From his black snap-brim fedora sporting a red feather in its band, to his mirror-shiny black tassel loafers -- the solid purple tie complements the shirt of robin's-egg blue with white collar and cuffs; there probably was a comma in the price of the double-breasted suit -- Willie Brown, a mayor as histrionic as this city's geography, is his usual resplendent self this Election Day as he emerges from the union headquarters. Resplendent, but not altogether chipper, even after a one-legged man, whose flannel shirttails flap as he swings himself across the street on crutches, assures Brown of 60 percent majorities in the housing projects.
Citywide, Brown will not today get the 50 percent plus one vote he needs to avoid a Dec. 14 runoff but will come close enough (above 40 percent) to make reelection likely. Still, as he heads downtown for a breakfast, Brown, the once and, undoubtedly, future Tribune of the Downtrodden, unburdens himself of hard feelings against those he calls "the heavy left."
They, he says, "want to double taxes on the wealthy, on businesses, they want to tax every stock transaction, to control rents -- actually, they want to roll back rents -- and they want neighborhood-based, not citywide, land-use controls, and they want a referendum on every decision by government." Yes, mayor, such people are called "San Francisco Democrats."
They are criticizing Brown for the "Manhattanization" of the city (allowing high-rises) and for "the Starbuckization, Blockbusterization and Rite Aidization" of the city (allowing national chains to taint the uniqueness of neighborhoods). Above all, there is the matter of the homeless.
Parts of this city, including stretches of Market Street downtown, literally reek with the residue of '60s liberalism: The city spends substantial sums steam-cleaning sidewalks, and still the smell of urine is assaultive. The city's generous welfare provisions, some without residency requirements or time limits, make it, Brown says, "clearly a magnet" for homeless people.
Earlier in his term, he celebrated such policies as proof that "we're humanistic." Now he says "we give them tokens" for public urinals that the homeless don't use. When the police began seizing stolen shopping carts in which the homeless store their possessions, he was accused by some (the "humanistic"?) of initiating "blitzes and sweeps," and criticized by others for not doing so.
This city, which still flaunts its tolerance of everything except anything not "progressive," has reached the limits of its tolerance, and not just regarding the homeless. An infestation (as some see it) of cyber-yuppies -- they get rich in Silicon Valley and live here -- is driving up housing prices as rent controls (Brown does a disdainful riff on "people making $100,000, $200,000, living in $600 rent-controlled apartments on Nob Hill") and other regulations restrict the housing stock.
Hence the leaflet handed out at the union headquarters, saying Brown gives working people "hope that there will still be a place for us" in the city. There is, Brown says, a one percent vacancy rate in residential housing.

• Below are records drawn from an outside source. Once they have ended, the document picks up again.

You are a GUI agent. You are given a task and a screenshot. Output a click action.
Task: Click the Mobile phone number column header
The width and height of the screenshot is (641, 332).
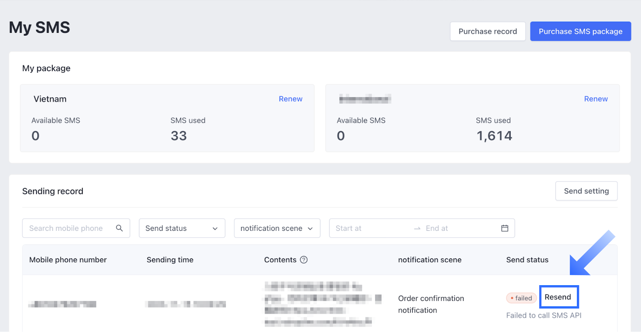[68, 260]
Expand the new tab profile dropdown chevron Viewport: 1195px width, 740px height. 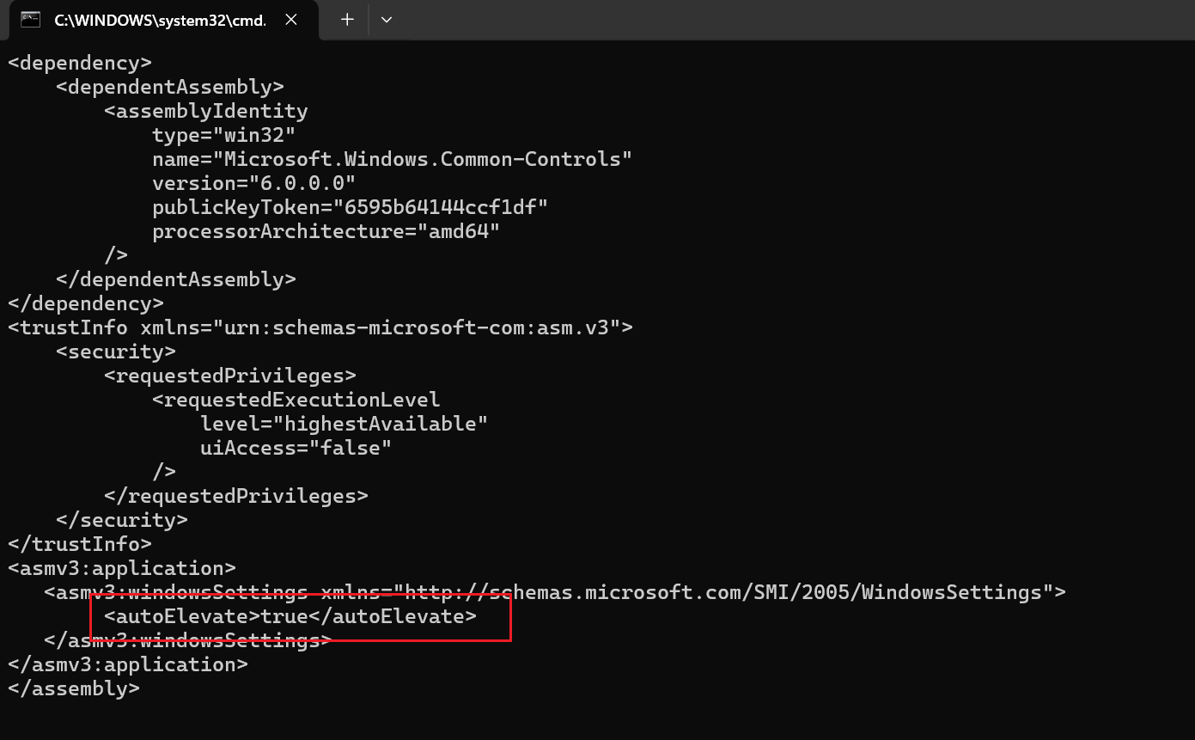[x=387, y=20]
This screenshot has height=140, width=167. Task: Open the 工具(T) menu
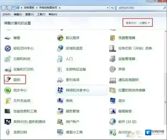(41, 14)
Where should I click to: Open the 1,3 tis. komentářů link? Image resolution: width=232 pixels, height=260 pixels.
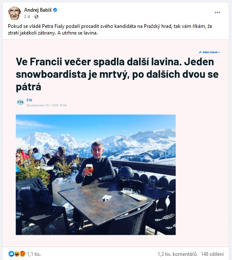(x=177, y=254)
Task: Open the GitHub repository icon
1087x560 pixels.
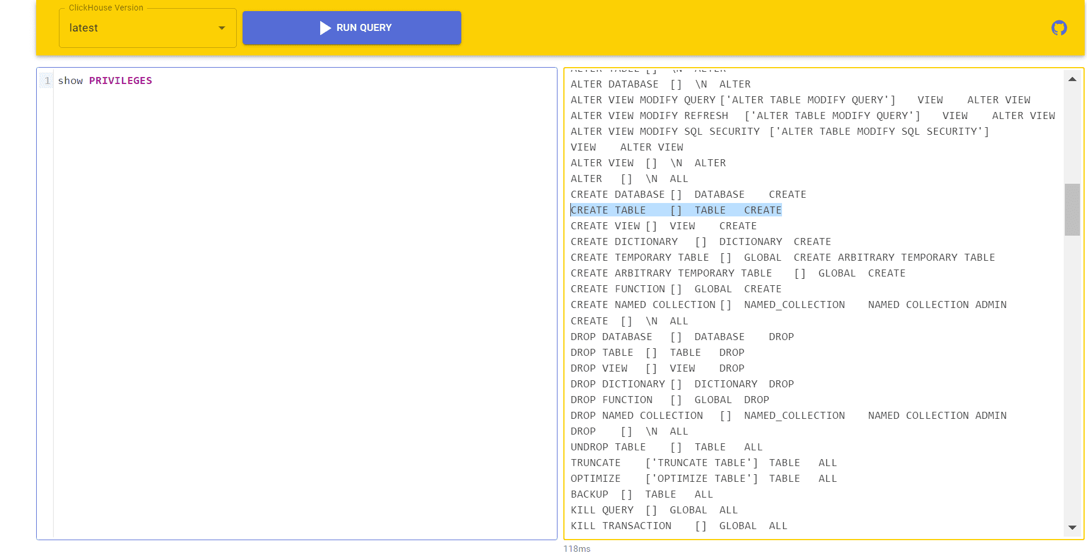Action: [x=1059, y=28]
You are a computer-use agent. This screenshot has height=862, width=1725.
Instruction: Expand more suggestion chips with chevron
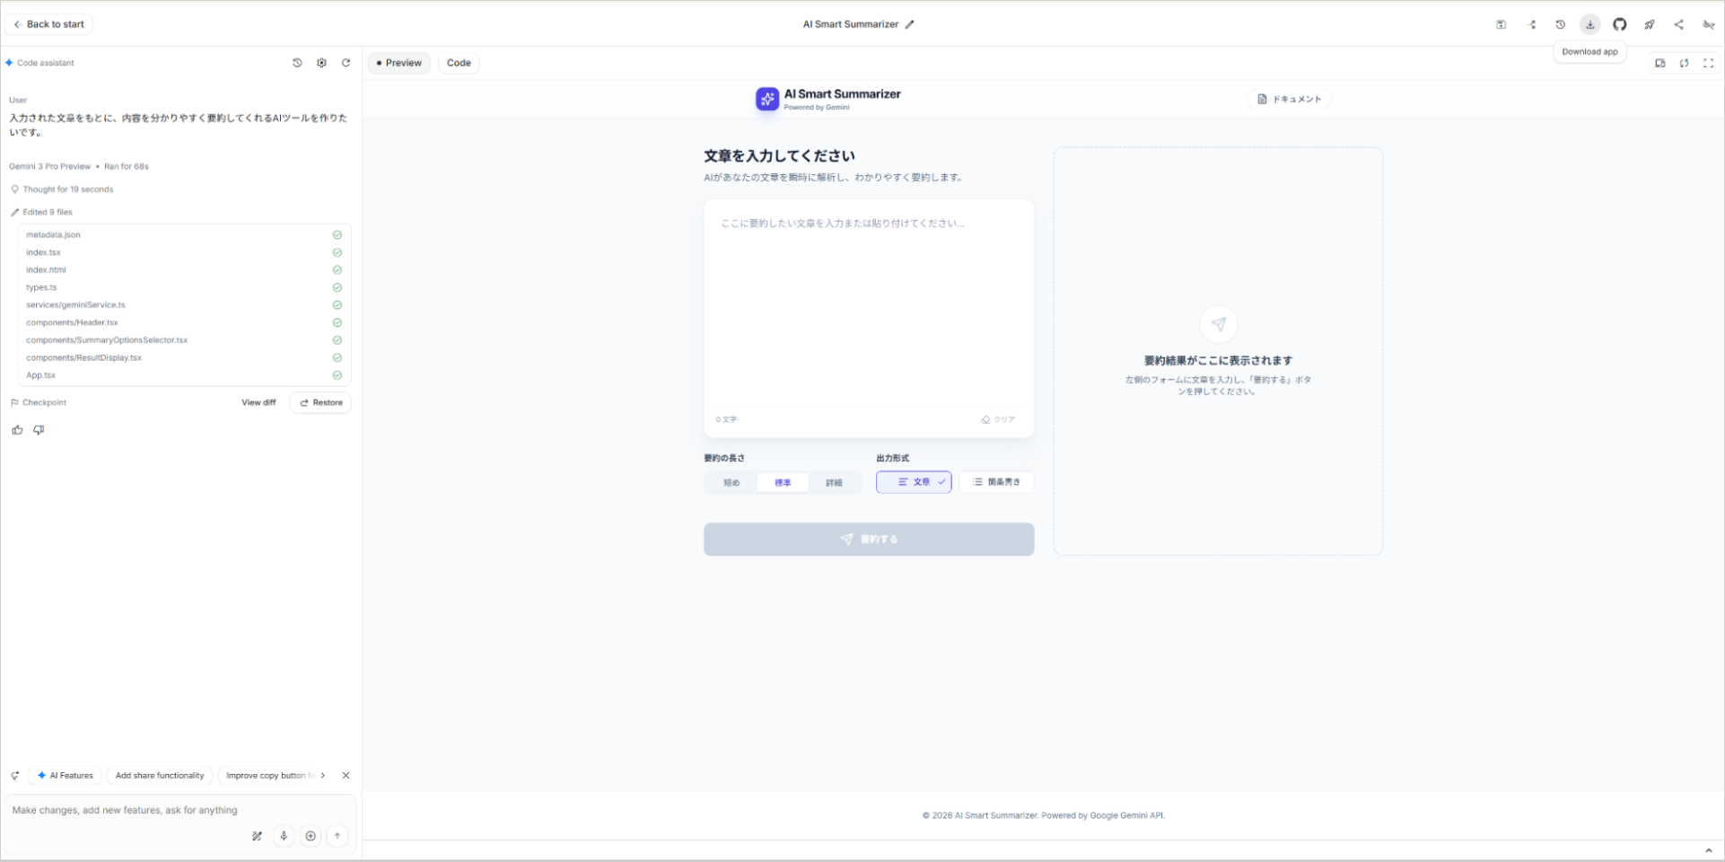323,775
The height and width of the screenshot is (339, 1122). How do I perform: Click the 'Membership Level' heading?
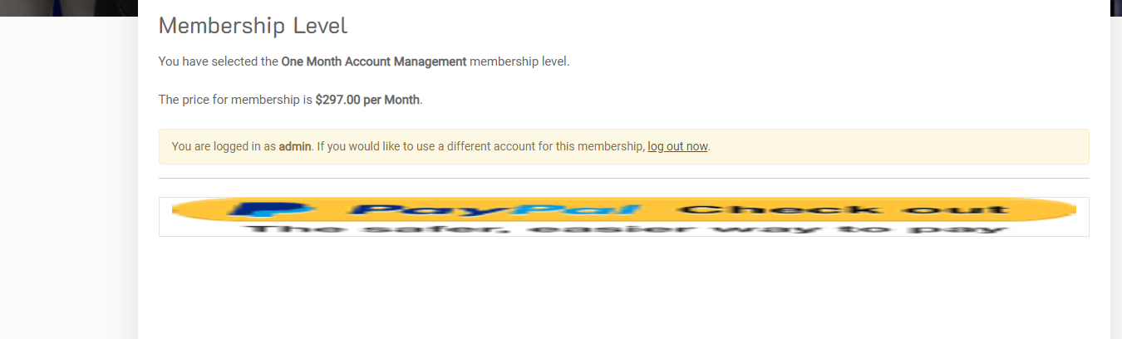click(x=253, y=26)
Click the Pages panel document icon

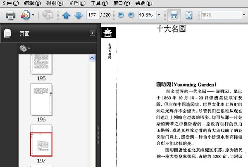(x=7, y=33)
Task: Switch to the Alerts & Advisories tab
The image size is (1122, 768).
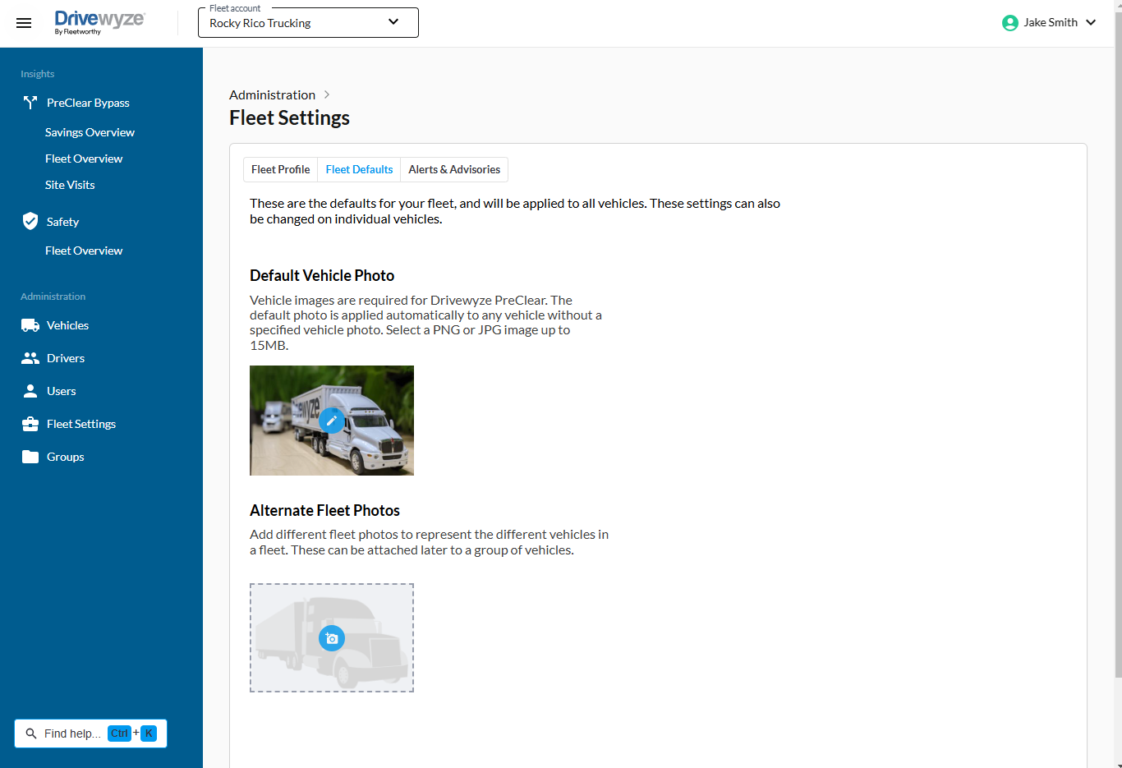Action: coord(454,169)
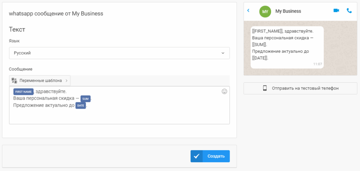Click the video call camera icon

pyautogui.click(x=336, y=11)
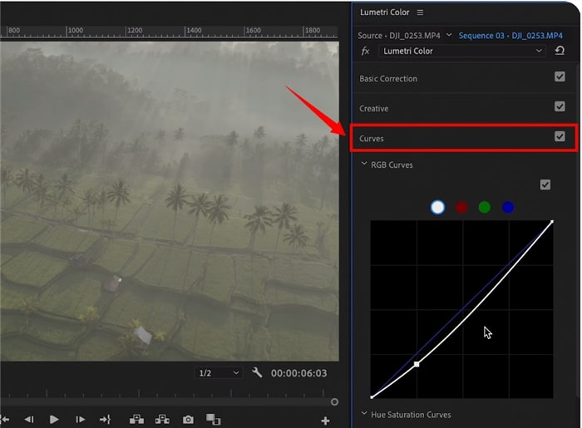Disable the Basic Correction checkbox
582x428 pixels.
pyautogui.click(x=560, y=77)
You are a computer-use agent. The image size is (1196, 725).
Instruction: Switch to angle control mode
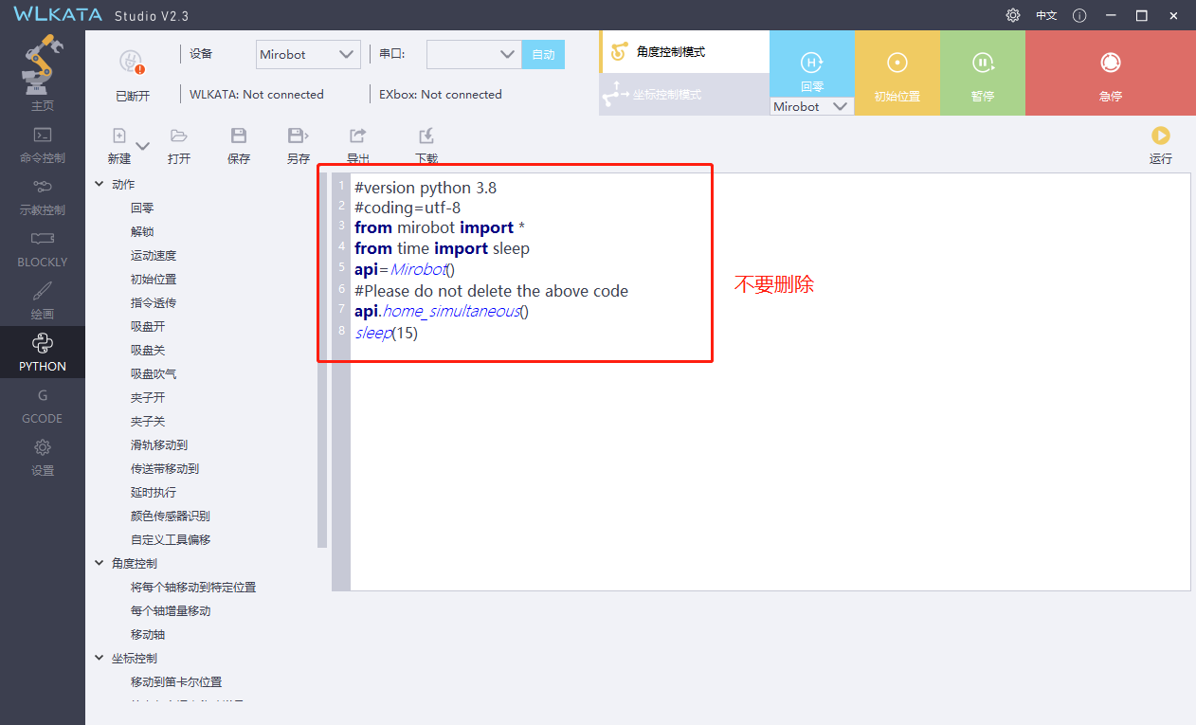coord(683,52)

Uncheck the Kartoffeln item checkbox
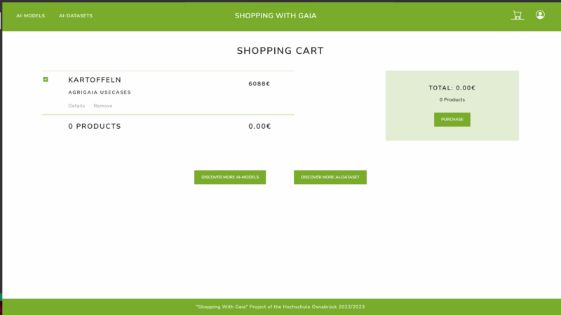(x=46, y=79)
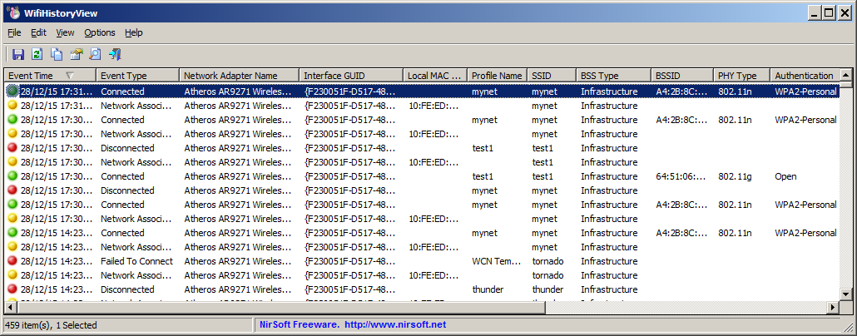Open the File menu

tap(14, 32)
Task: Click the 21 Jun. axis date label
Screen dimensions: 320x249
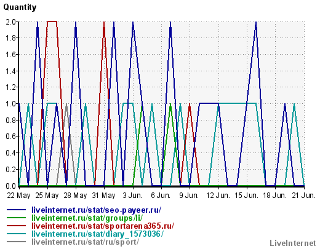Action: (303, 196)
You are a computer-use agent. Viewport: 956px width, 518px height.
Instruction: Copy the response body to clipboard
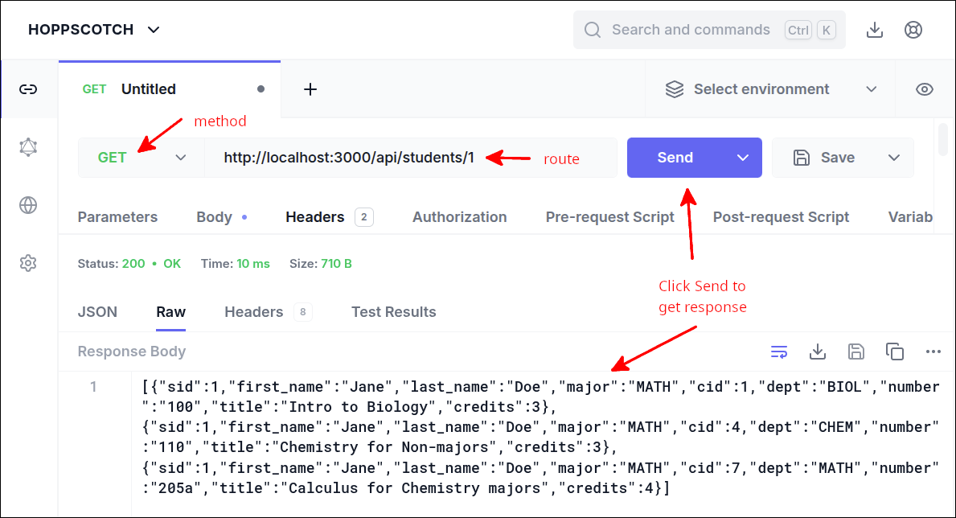[894, 352]
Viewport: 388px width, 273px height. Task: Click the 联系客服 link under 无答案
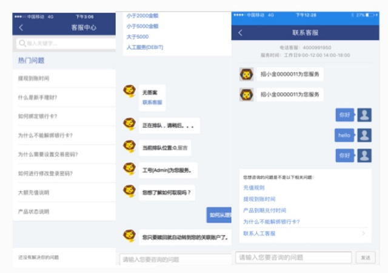point(152,103)
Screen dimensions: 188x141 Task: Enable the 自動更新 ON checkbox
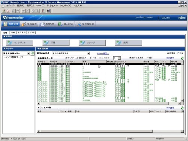pos(178,53)
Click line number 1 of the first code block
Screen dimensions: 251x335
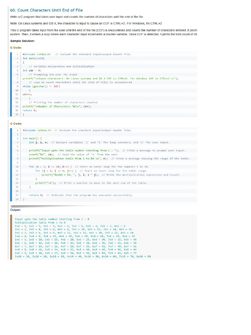(x=18, y=54)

"Never," he says, "did I think a liberal left-winger, former housing authority resident would be regarded by the left as other than a hero." But he is a hero to the public employees' unions. He has increased the budget 40 percent, from $2.9 billion to more than $4 billion, has increased the city work force by more than 4,000 (even so, overtime has increased 60 percent), and he would perish on the barricades fighting to prevent serious privatization of public jobs. He also is a hero to the building trades unions because he helped persuade the University of California (the city's largest employer, other than the city itself) to build a huge new facility near the Giants' (privately financed) new ballpark.
Born in the Depression and into segregated Texas 65 years ago, Brown rocketed like a Roman candle from the cultural ferment of '60s San Francisco to serve 31 years in the state legislature, 15 of them as assembly speaker, which he would still be had the voters not done him the (at the time) bitterly resented favor of imposing term limits. Today, luxuriating in his executive life, Brown says, "I've outgrown Sacramento."
But he has not really outgrown urban liberalism characterized by government support of every environmental, diversity and fairness fad. Most places, a conservative is, as the saying goes, a liberal who has been mugged by reality. In San Francisco, where someone called a conservative can probably sue for slander, a post-mugging liberal is just a liberal with bruises and a deepened determination to eradicate the "root causes" of reality.